Council of Trade UnionsWednesday 22 December 2010, 11:32PM
21 December
In announcing its 'in-principle' decision to allow employers to
choose between ACC and private insurers the Government is ignoring
the evidence, said the CTU today.
CTU President Helen Kelly said: "There are many reasons to
oppose this privatisation of our wonderful scheme. Despite the
Minister's comments about solvency requirements for private
insurers these never have and never will prevent a private business
from going broke, as the recent spate of insurance firm collapses
proves. Workers that experienced the last time ACC was privatised
had horror stories of claims being denied and of long delays in
payments. Employers and insurers had a considerable incentive to
collaborate in order to deny liability."
"Despite the Minister's comments about solvency requirements for
private insurers these never have and never will prevent a private
business from going broke, as the recent spate of insurance firm
collapses proves."
"There is also a real risk that private insurance will pick up
all the 'safe' business while ACC is left to cover all the most
dangerous industries and bear the liabilities for them."
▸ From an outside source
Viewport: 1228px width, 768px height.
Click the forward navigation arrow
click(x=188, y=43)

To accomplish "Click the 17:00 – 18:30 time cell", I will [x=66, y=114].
"This has all the hallmarks of a manufactured crisis when in
fact in the last year ACC revenue was over one billion dollars more
than it spent on claims."
"ACC is about social insurance and to treat it as a private
insurance model will, in the end, undermine the entire basis of the
ACC scheme."
Helen Kelly said that the Government is shifting the burden more
and more on to workers and their families. This is demonstrated by
changes already introduced to ACC such as exclusion of some people
with hearing loss, unfairly requiring accident victims to return to
work for any job they are assessed as able to do rather than a
similar job to the one they were in at the time of the accident,
and 'experience rating' which will encourage some employers to
cover up workplace accidents. All this comes on top of anti-worker
legislation such as removing the right of appeal against unfair
dismissal in the first 90 days at work, and restrictions on rights
to meal and refreshment breaks.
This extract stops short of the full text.